Starting at the first line of the data and ending at the line with "This screenshot has width=868, height=488.", copy each line exactly. Include both of those lines, but no pictures.

■ DATA SUPPLIED ■
──────────
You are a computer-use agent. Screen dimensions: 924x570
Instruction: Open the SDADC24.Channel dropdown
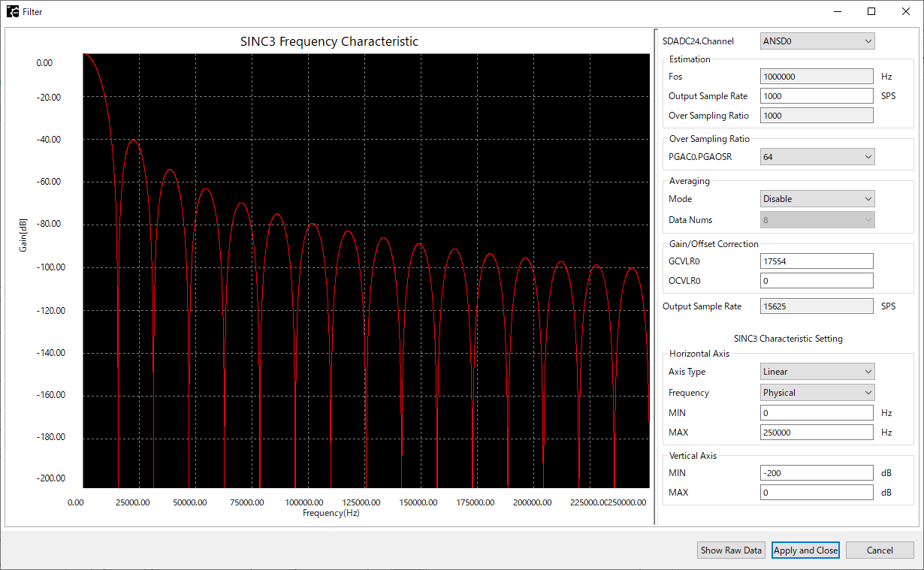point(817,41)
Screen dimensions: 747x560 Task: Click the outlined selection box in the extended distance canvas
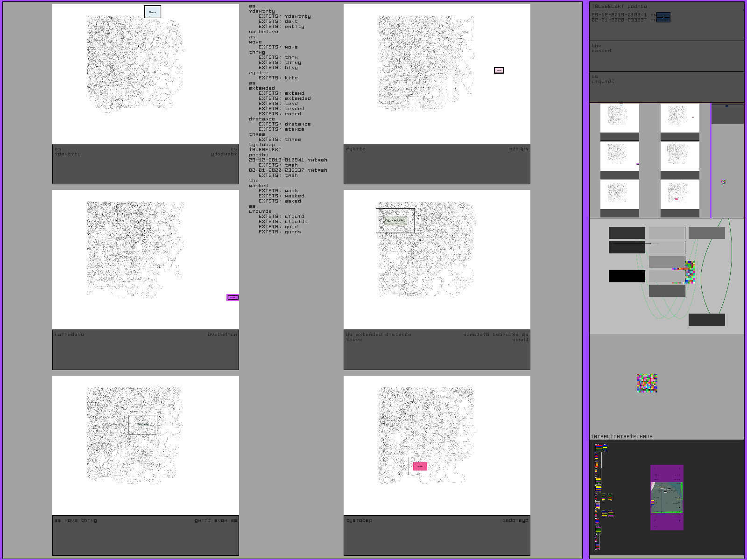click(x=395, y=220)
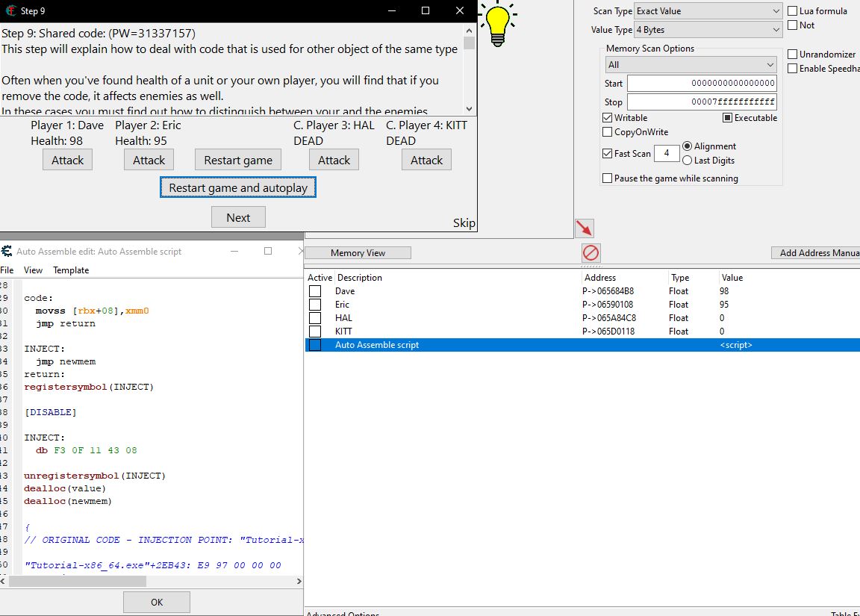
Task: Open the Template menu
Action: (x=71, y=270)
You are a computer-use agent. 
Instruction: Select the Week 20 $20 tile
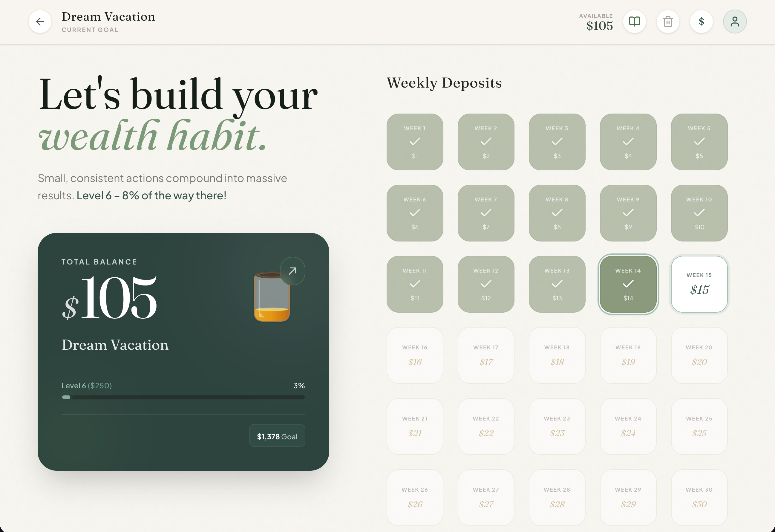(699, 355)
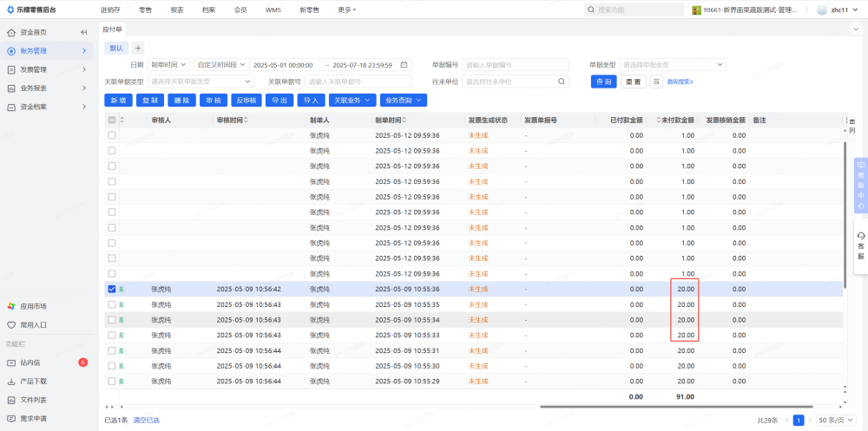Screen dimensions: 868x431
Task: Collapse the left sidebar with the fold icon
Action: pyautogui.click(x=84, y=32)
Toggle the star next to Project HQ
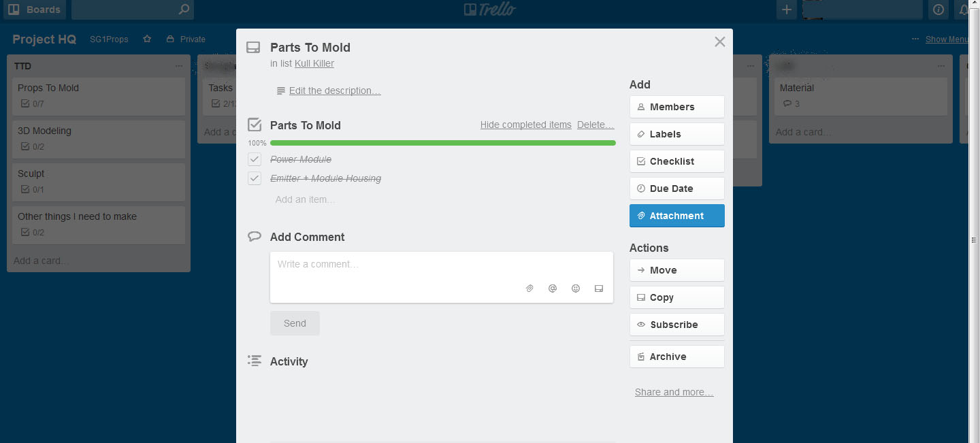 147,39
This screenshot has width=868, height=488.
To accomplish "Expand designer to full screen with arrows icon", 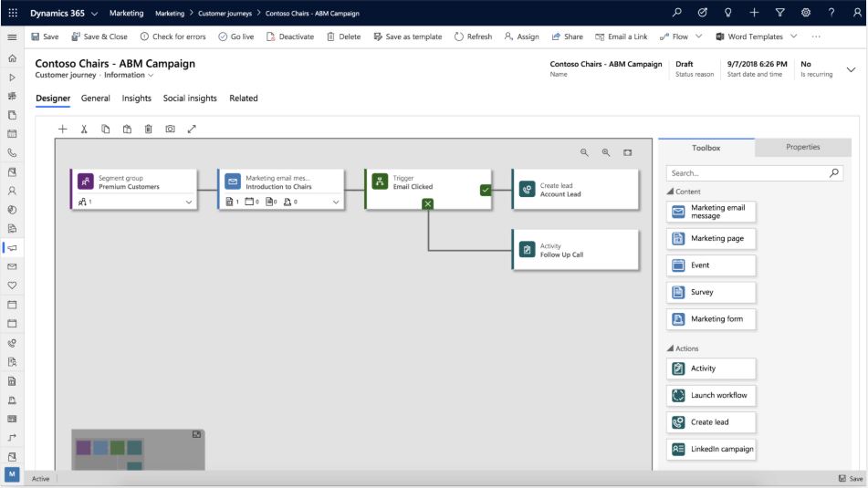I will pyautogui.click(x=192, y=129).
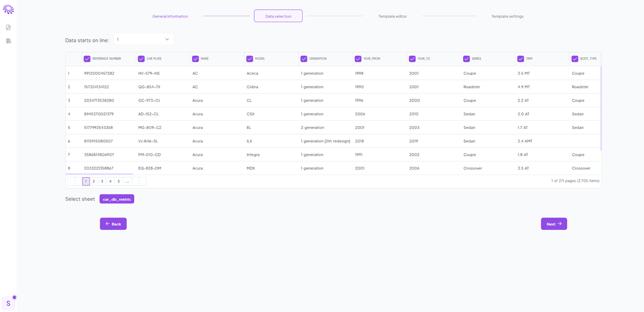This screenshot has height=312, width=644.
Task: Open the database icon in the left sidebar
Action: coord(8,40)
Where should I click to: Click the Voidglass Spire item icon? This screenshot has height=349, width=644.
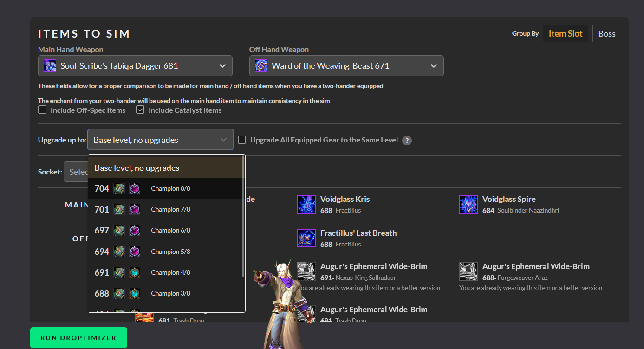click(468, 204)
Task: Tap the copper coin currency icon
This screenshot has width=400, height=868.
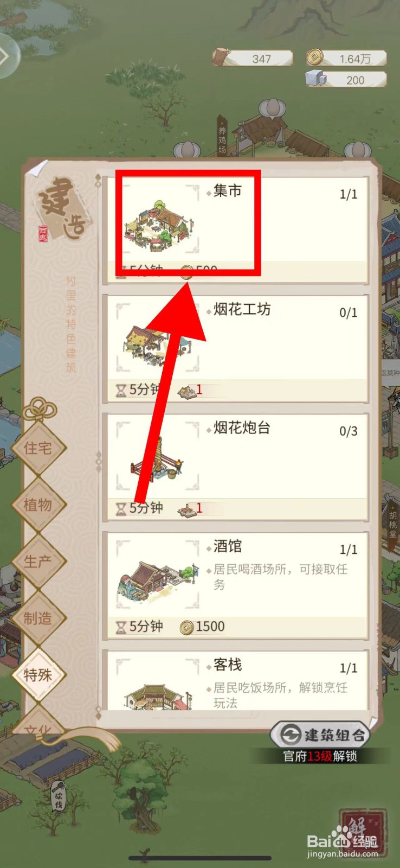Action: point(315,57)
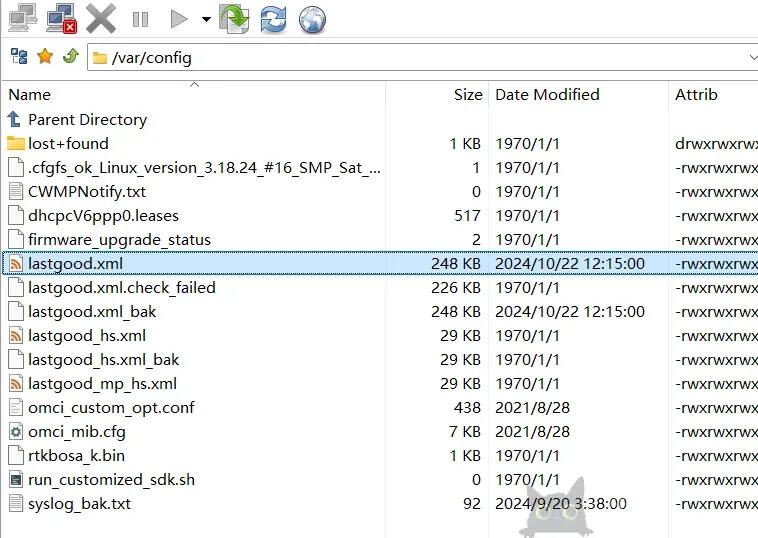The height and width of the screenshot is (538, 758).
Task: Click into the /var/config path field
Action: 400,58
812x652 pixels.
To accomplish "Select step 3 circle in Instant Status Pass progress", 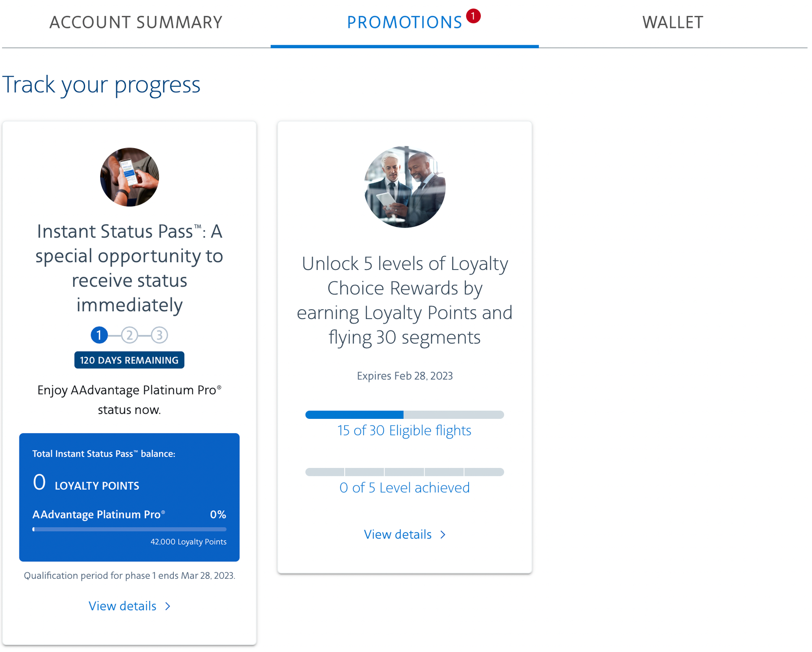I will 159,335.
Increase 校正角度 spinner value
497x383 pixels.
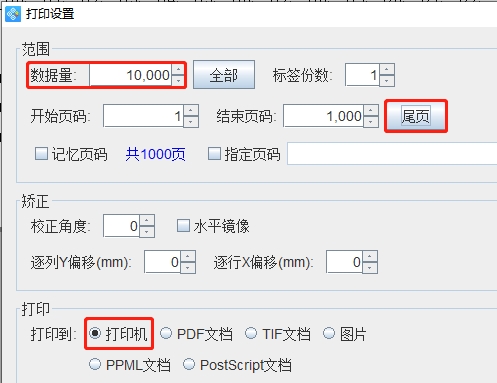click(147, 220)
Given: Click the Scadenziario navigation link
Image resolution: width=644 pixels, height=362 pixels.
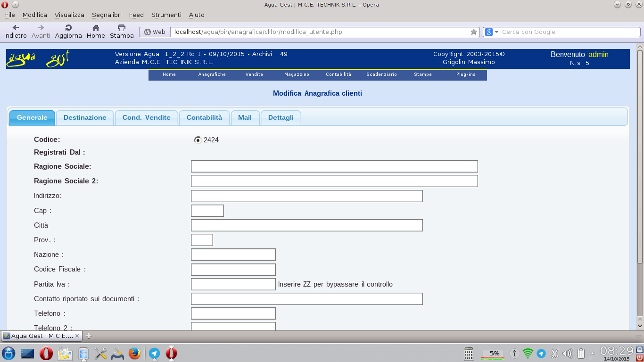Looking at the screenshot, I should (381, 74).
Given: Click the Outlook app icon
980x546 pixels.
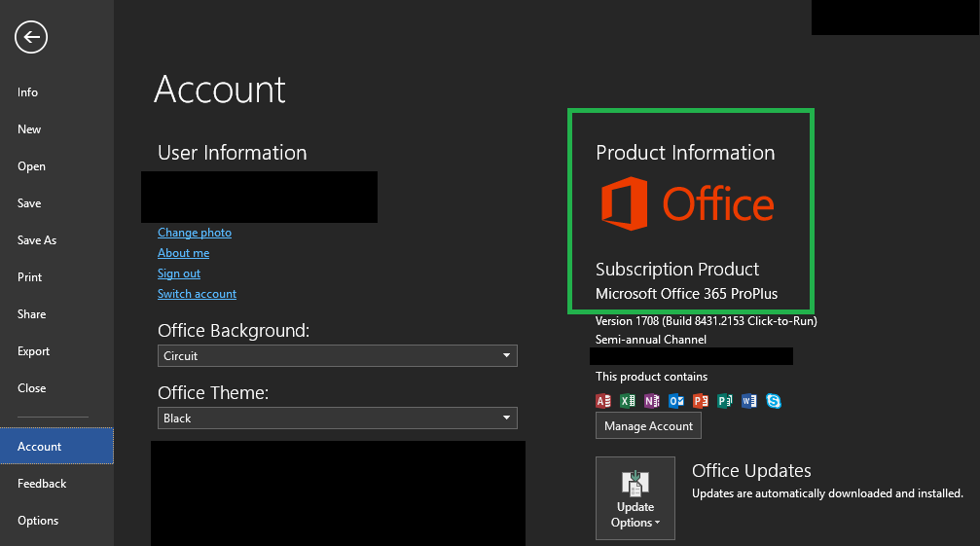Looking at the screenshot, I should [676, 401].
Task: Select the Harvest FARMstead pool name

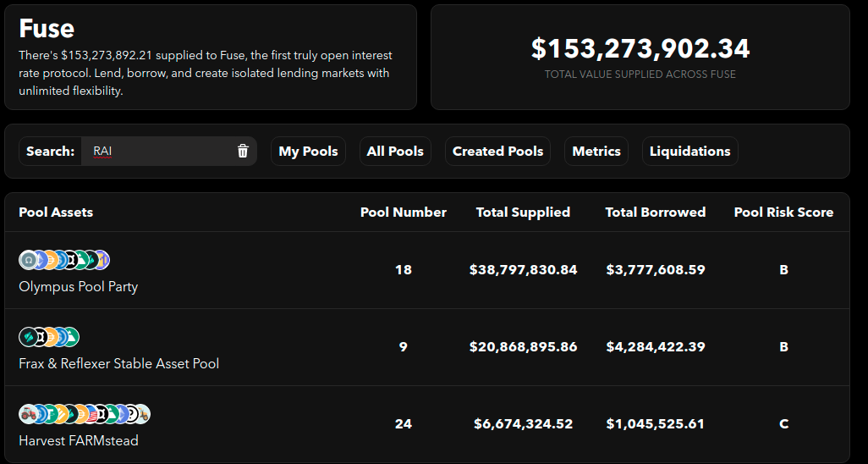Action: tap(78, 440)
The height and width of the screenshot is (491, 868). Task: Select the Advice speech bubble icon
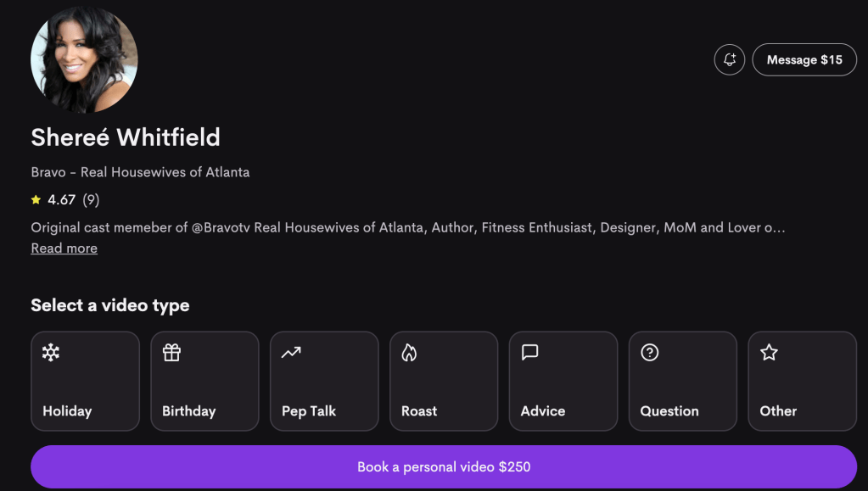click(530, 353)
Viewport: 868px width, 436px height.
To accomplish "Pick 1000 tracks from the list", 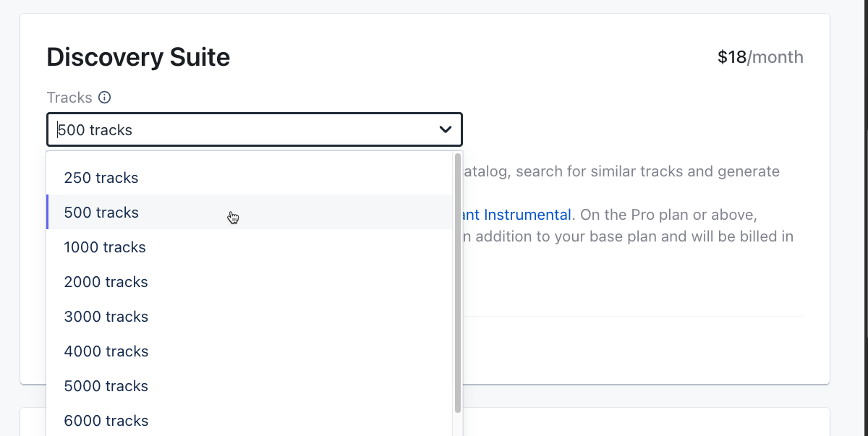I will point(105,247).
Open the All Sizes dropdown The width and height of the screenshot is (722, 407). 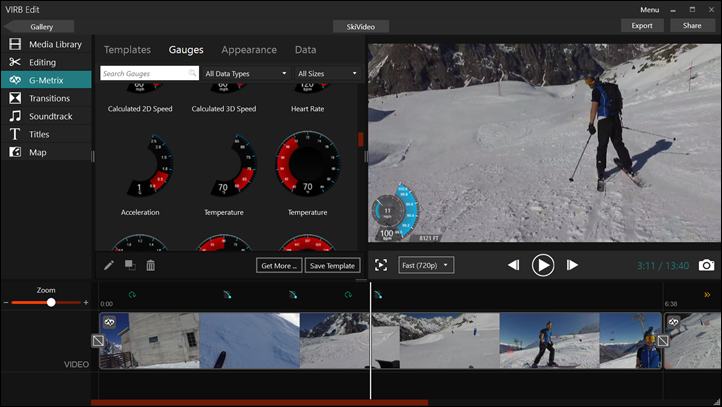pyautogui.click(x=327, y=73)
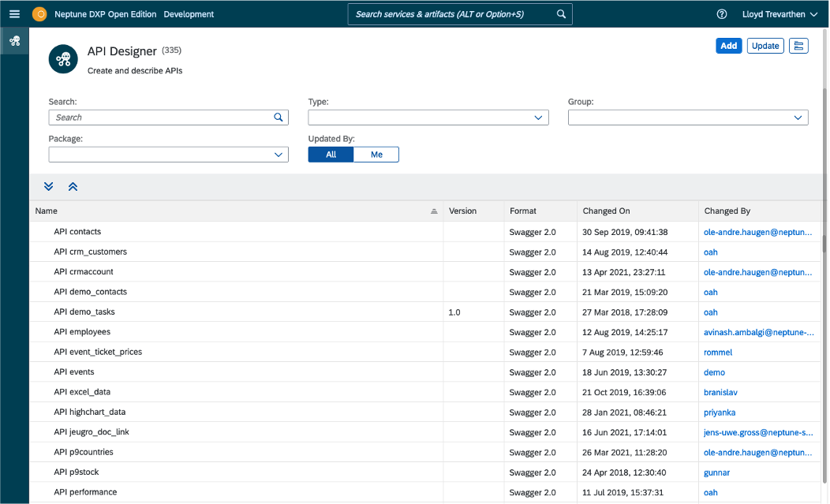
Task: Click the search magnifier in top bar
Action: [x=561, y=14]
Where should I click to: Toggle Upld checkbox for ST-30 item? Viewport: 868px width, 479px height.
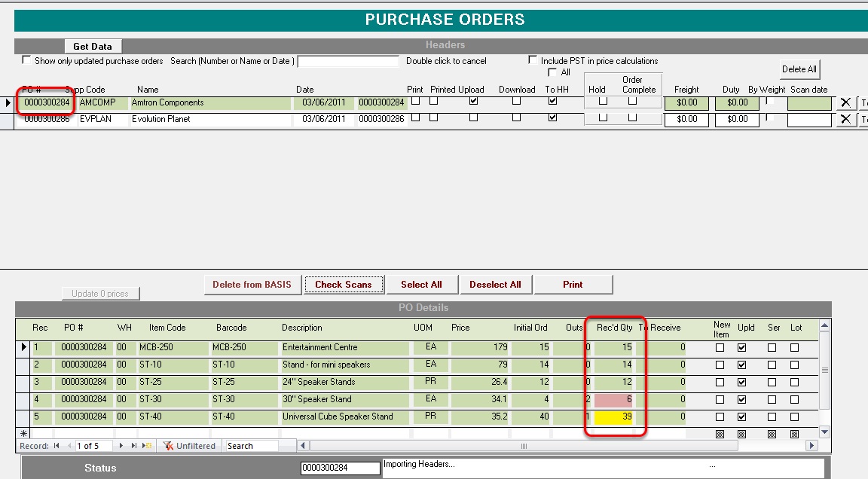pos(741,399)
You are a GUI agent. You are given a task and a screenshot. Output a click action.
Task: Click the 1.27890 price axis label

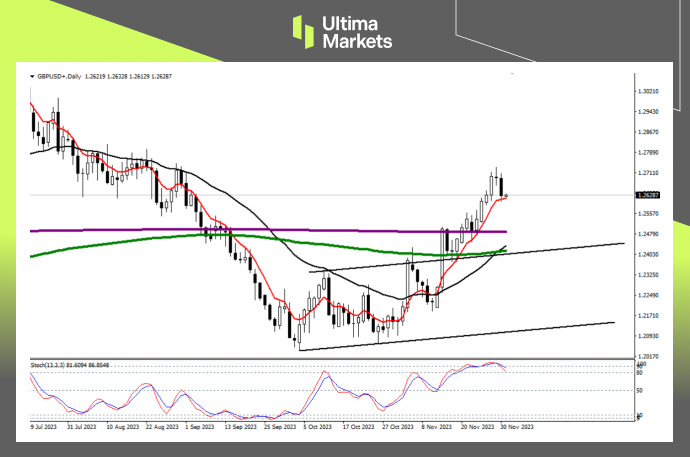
──────────
■ SOLUTION FOR THIS PROBLEM ■
You are a computer-use agent. Screen dimensions: 924x570
Instruction: Open the SDADC24.Channel dropdown
point(817,41)
Screen dimensions: 747x560 Task: Click the outlined selection box in the extended distance canvas
click(x=395, y=220)
Task: Open the Template menu
Action: (x=71, y=270)
You are a computer-use agent. 
Instruction: Select the Week 20 $20 tile
(699, 355)
Screen dimensions: 868x431
Task: Collapse the left sidebar with the fold icon
Action: pyautogui.click(x=84, y=32)
Toggle the star next to Project HQ
 147,39
This screenshot has width=868, height=488.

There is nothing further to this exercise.